The undersigned explained numerous times that she did not have the authority to overturn the judgment of a circuit court judge. Ms. Thornhill claimed at the hearing on July 24, 2003, that she had never seen the Findings of Fact, Conclusions of Law & Final Judgment entered October 26, 2000. Ms. Thornhill did, however, appeal the final judgment, but the Third District Court of Appeal dismissed her appeal.
43/ On December 19, 2000, Laura Khachab, Dr. Khachab's wife and a Respondent in these cases, saw a man preparing to install a
ladder on the Association's dock. The man told Ms. Khachab that Ms. Thornhill had instructed him to install the ladder.
Ms. Khachab called the police and showed them a copy of Judge Hubbart's judgment ordering the removal of the steps.
Ms. Thornhill told the police that it was okay to replace the ladder because she had gotten a permit for the ladder from the City of Coral Gables. Ms. Thornhill did not, however, replace the ladder.
44/ Ms. Thornhill claimed that Dr. Khachab was so impatient that he pitched in and helped remove the steps and that he stole
$5,000.00 worth of marble that was under her balcony and two planters that she had placed in the pool/patio area. She offered no evidence to support these allegations.
45/ Ms. Thornhill testified that she never received notice of the hearing on the motion for attorneys' fees or a copy of the judgment awarding the Association attorneys' fees.
Ms. Thornhill appealed the order, but the appeal was dismissed by the Third District Court of Appeal.
46/ The Association's attorney petitioned the court on or about April 4, 2001, for a "break order" allowing officers of the Metro-Dade Police Department to forcibly enter Ms. Thornhill's residence to seize items of personal property, including electronics, china, DVDs, jewelry, and computer. Judge Hubbart denied the motion as being unsupported by legal authority and of "dubious constitutionality." See Petitioner's Exhibit 24.
47/ Ms. Thornhill testified that police came unannounced to take her Mercedes Benz and her new boat. Ms. Thornhill also testified that, when she came out of her apartment to see what was going on, there were 25 policemen and people everywhere.
Ms. Thornhill claimed that the police mistreated her; that a policeman threw her to the ground; that a man who had identified himself as the sheriff sat on her back for at least 15 minutes, even though she told him about her back surgery; and that she was handcuffed, arrested, and taken to jail.
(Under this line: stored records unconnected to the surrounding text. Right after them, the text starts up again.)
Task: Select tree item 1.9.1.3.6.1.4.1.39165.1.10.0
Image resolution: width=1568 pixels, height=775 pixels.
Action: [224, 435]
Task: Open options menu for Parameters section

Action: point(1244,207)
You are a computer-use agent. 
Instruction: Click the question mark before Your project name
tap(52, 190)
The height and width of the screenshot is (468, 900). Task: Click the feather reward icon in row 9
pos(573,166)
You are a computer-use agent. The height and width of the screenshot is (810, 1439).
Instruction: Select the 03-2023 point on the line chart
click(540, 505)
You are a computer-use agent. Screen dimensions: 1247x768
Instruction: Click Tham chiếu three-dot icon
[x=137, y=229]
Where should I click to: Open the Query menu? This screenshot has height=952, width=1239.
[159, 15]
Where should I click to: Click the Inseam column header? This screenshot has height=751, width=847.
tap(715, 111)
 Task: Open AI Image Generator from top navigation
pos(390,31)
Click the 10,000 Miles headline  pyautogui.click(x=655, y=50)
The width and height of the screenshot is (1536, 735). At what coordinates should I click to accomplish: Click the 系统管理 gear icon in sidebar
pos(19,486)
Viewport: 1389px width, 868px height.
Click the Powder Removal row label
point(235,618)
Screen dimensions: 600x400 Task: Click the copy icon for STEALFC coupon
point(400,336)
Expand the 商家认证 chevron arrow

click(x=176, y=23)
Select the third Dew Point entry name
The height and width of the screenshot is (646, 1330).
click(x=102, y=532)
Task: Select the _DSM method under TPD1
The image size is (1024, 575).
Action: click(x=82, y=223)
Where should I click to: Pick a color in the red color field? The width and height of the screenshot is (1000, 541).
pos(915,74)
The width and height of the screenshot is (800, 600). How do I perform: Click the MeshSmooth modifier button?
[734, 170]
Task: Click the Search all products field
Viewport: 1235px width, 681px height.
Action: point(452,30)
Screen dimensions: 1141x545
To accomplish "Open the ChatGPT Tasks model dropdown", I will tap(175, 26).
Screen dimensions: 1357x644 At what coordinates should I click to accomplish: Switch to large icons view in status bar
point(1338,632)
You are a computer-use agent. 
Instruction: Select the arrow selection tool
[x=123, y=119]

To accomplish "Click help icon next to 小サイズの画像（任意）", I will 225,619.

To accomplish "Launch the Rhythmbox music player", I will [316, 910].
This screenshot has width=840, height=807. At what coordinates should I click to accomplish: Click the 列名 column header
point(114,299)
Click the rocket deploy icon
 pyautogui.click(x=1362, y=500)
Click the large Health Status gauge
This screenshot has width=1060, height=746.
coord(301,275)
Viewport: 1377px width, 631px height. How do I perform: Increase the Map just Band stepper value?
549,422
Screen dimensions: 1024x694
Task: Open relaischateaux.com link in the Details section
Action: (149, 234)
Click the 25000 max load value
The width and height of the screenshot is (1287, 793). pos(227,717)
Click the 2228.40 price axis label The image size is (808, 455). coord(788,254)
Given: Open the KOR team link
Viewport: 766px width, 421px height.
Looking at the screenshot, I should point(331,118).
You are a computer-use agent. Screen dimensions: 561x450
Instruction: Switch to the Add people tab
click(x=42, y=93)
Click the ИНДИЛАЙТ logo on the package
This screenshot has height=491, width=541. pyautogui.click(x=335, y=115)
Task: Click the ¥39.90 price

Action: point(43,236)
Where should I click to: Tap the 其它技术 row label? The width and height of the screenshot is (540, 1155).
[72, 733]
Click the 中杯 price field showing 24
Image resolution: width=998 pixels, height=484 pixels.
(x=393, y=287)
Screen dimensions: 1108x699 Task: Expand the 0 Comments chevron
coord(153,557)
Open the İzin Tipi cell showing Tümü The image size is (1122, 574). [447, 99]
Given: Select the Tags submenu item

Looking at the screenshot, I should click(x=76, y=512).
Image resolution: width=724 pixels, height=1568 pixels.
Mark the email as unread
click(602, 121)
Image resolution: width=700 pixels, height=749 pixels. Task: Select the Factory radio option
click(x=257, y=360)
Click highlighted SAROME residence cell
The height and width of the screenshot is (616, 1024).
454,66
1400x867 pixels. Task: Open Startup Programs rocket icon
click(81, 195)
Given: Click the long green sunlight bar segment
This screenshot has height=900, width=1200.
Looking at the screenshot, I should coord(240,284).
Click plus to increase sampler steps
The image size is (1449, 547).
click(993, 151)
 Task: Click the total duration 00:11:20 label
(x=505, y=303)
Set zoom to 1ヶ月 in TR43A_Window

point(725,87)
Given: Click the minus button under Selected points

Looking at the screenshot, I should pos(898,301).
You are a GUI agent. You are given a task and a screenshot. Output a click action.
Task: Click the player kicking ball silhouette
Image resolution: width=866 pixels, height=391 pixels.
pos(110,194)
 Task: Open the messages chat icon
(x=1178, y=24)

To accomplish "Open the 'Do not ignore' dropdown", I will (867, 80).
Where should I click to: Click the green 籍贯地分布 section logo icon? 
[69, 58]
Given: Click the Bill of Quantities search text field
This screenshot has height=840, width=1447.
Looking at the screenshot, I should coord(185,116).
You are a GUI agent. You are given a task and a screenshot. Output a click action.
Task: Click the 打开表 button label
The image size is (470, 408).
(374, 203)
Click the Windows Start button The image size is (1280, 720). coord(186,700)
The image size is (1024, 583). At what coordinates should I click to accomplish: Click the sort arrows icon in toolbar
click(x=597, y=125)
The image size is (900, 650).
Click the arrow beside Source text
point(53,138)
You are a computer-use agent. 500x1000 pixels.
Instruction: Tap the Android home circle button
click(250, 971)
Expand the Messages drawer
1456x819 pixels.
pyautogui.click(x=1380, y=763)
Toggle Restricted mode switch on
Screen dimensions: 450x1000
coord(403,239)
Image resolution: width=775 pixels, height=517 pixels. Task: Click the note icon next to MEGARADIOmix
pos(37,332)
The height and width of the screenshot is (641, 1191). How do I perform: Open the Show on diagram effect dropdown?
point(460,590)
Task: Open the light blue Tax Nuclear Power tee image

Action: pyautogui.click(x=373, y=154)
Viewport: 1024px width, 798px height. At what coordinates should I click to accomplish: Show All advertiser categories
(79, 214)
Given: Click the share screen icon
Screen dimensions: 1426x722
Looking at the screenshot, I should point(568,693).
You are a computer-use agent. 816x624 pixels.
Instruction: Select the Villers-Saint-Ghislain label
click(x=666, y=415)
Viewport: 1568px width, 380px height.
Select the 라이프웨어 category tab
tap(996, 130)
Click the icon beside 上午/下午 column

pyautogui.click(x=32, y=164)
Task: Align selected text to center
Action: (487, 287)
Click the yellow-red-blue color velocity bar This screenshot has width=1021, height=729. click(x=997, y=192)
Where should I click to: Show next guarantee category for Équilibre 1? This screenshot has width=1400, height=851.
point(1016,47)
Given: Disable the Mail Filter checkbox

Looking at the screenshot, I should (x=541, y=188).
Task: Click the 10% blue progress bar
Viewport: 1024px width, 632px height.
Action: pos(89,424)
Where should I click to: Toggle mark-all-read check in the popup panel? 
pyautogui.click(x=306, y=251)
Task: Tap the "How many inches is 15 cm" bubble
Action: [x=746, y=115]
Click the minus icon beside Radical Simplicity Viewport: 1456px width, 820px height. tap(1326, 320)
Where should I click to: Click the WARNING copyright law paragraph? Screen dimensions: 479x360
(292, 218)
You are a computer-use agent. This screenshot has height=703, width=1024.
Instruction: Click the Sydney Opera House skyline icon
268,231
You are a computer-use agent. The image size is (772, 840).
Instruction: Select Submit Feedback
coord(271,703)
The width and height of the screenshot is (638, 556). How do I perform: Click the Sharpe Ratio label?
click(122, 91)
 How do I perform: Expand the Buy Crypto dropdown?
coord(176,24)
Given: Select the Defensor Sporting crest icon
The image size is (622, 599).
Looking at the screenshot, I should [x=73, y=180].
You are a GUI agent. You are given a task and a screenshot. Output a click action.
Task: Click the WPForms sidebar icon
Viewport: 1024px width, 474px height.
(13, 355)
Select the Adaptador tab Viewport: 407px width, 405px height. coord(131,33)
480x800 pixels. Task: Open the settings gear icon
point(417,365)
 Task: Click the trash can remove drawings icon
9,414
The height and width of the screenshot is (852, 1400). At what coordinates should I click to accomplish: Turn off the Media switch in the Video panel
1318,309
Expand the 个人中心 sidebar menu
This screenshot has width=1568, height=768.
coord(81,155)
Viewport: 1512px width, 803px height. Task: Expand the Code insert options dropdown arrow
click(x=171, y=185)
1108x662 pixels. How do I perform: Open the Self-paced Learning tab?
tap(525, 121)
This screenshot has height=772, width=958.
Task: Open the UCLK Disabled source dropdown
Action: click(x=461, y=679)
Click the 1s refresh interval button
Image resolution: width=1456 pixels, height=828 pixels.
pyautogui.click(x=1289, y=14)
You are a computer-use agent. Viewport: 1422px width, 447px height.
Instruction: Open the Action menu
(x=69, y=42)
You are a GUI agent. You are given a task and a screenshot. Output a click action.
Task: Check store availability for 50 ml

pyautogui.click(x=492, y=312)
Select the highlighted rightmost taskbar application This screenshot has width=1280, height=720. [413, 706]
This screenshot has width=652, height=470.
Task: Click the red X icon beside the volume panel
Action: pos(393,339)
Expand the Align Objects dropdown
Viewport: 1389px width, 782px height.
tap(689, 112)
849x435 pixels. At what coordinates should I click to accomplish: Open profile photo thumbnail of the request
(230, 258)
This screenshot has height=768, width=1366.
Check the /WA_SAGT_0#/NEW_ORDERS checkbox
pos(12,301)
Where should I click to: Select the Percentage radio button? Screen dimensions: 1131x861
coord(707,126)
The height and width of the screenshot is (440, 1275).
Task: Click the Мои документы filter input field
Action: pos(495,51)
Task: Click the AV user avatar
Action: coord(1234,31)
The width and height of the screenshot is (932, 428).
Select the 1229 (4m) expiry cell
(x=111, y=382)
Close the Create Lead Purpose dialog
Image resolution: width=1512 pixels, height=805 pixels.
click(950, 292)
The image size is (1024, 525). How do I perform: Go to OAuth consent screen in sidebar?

Ms. Thornhill argued that the police treatment of her was retaliation against her by the Board, because the Board supported the actions taken against her. She did not, however, provide any evidence corroborating her account of the events on the day her car and boat were seized, and her testimony alone is insufficient to prove that events happened as she described. In addition, Ms. Thornhill provided no evidence beyond mere
speculation that, even if the events happened as she described, the Association's Board of Directors were in control of or in collusion with the law enforcement officers.
Ms. Thornhill speculated that Dr. Khachab was in collusion with Union Planters Bank, who held the note on the boat. The evidence presented by Ms. Thornhill to support this theory is that she heard that the boat was sold for $20.00 and that a Condominium apartment owner told her that Dr. Khachab "was very happy telling the association that he was coming into $20,000 very soon and it had to do with that boat." This evidence is not sufficient to establish any conspiracy between Dr. Khachab and Union Planters Bank to retaliate against her.
Ms. Thornhill asserted that Dr. Khachab and Jorge Zerpa retaliated against her by arranging to have the City of Coral Gables Marine Patrol arrest her on August 25, 2002, when she was out on the water in her son's boat with her son and other relatives. Ms. Thornhill contended that "[t]hey [Dr. Khachab and Mr. Zerpa] were setting it up in civil court, in Hubbart's court, three months prior." Ms. Thornhill presented no evidence to support this theory, and Ms. Thornhill's testimony is not sufficiently persuasive to establish that Dr. Khachab and
Mr. Zerpa caused her to be arrested.
48/ Respondents' Exhibit 14.
49/ On February 6, 2003, at 3:42 p.m., the Florida Secretary of State filed an Electronic Judgment Lien Certificate, in which the Association was identified as the judgment creditor and
Ms. Thornhill as the judgment debtor. The certificate establishes that the amount due under the judgment in Case Number 99-15567 CA 22 was $100,706.85. Ms. Thornhill introduced into evidence an Electronic Judgment Lien that was filed a few minutes earlier, at 3:12 p.m. on February 6, 2003, in which Raymond Khachab was identified as the judgment creditor.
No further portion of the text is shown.